- **Source extract**:
★ ★ ★
The art of the Norwegian painter Edvard Munch (1863-1944) was always conducted in the shadow of illness – both his own and hereditary mental illnesses that ran in his family. In his art, we find out hidden fears, the shadow thoughts that haunt us, and, in his most famous painting, The Scream, a response to ‘the enormous, infinite scream of nature’ that is always around us.
American composer Robert Jager (b. 1939) is known for his band and choral music, as well as his many works for wind ensemble. One work that’s only recently entered his repertoire is his 1996 Suite from ‘Edvard Munch’.
We wrote to the composer about this work and he said it was originally written for a 1967 documentary on Edvard Munch. He reassembled the work 20 years later as a suite.
It opens with Introduction and Nature Tableau. ‘Nature Tableau’ isn’t any one painting but refers to Munch’s habit of grouping similar paintings together to form a tableau. We can see this kind of grouping in this 1943 photograph of Munch in the house on his estate at Ekely, where he spent the last 20 years of his life.
From the first note of his Suite, Jager tells us that we will be in uncomfortable territory. The music is pensive and melancholy and also edgy.
Robert Jager: Suite from Edvard Munch – I. Introduction and Nature Tableau (Omsk Philharmonic Orchestra; John Thomas Dodson, cond.)
The second movement takes us through one of Munch’s most haunting paintings, The Sick Child. Munch’s sister Sophie died of tuberculosis at age 15, when Edvard was 14. To create this painting, he used as a model a young girl who was the sister of one of his doctor-father’s patients. Munch painted many different versions of the subject over a period of 40 years, for the first time in 1885 and the last in 1925 when he was 62 years old. It is one of his most famous paintings and commentators speak about how the sensation of grief and pain that emerge from the painting are palpable. In Jager’s setting, we can hear how the child is fatally ill through the sense of isolation and melancholy conveyed through the music.
Robert Jager: Suite from Edvard Munch – II. The Sick Child (Omsk Philharmonic Orchestra; John Thomas Dodson, cond.)
The mid-point of the Suite is one of the most famous paintings of the modern era, which portrays a radical and fundamental expression of fear and of the pressure of the world with few equals. Even if the painting is silent, Jager gives voice to that scream of nature – the sharp sound of the violins contrast with the background noise of the percussion until we, as the audience, need to clap our hands over our ears with the artist.
Robert Jager: Suite from Edvard Munch – III. The Scream (Omsk Philharmonic Orchestra; John Thomas Dodson, cond.)
★ ★ ★
- **Data for analysis**:

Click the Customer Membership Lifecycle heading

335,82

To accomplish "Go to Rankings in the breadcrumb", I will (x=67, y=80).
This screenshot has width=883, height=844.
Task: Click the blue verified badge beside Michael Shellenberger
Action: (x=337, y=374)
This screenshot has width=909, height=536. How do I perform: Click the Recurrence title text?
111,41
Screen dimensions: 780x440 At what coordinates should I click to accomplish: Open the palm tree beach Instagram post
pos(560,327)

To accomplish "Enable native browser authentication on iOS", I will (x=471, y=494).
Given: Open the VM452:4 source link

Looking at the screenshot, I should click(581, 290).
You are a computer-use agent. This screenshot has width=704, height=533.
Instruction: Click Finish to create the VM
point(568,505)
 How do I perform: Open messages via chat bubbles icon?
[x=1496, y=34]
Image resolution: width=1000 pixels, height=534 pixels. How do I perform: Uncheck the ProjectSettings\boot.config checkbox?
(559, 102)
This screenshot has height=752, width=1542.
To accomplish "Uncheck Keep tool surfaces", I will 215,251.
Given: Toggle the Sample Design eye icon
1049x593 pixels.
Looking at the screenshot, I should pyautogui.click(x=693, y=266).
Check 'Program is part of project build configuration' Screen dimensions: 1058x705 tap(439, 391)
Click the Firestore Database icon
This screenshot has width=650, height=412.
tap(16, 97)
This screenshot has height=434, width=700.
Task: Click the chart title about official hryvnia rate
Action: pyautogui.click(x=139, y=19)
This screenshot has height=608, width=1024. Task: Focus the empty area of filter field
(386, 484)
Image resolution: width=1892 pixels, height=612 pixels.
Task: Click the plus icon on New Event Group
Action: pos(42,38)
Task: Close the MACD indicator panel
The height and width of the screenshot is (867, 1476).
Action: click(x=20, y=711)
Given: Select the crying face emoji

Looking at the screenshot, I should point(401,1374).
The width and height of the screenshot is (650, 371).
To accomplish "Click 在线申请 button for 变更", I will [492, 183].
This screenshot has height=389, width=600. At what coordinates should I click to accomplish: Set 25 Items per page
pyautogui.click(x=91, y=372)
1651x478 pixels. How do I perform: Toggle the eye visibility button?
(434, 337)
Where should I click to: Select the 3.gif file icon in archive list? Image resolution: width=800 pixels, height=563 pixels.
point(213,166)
★ ★ ★
- **Problems and tasks**:
a – According to the text on Jager's Munch suite, what was the music first written for?
b – Continue the text on Robert Jager's suite about Edvard Munch's paintings from where it stops.
The rows have nothing to do with the text on Robert Jager's Munch suite.

- **Answers to the problems**:
a – A 1967 documentary on Edvard Munch.

b –
The Kiss was created as part of his Frieze of Life, which depicted the stages of relationships between men and women. A common motif for Munch was the fusing of the couple’s faces into one unity. In Munch’s painting, the couple are crowded into the corner of a dark room full of dark hangings and the only light is that of the outside world, coming in through the window. This is an obsessive affair, not one of light but of possession. In Jager’s music, we tetter on the edge of love and being consumed by the other.
Robert Jager: Suite from Edvard Munch – IV. The Kiss (Omsk Philharmonic Orchestra; John Thomas Dodson, cond.)
In the final painting, also part of the Frieze of Life series, we have a representation of relationships from the single young girl in white on the left, through the courting couple, the married couple with the woman in a red dress, the older couple, and the widow in black on the right. As an illustration of a metaphor, any number of interpretations can be read into it. The woman on the left and right seem to be images of Tulla Larsen, a woman Munch had an affair in 1899 before rejecting her in 1900. Munch himself may be the man in the center. Yet, as a painting of a progression, it’s distorted, the beautiful young girl with red hair becomes a grotesque woman in the middle with overly dyed red hair whose corresponding red dress seems to engulf her companion. On the far right, the woman is alone, hair cut short, where all she has now is herself, but without her former bright future. Time has distorted everyone and everything. The same is given in Jager’s music.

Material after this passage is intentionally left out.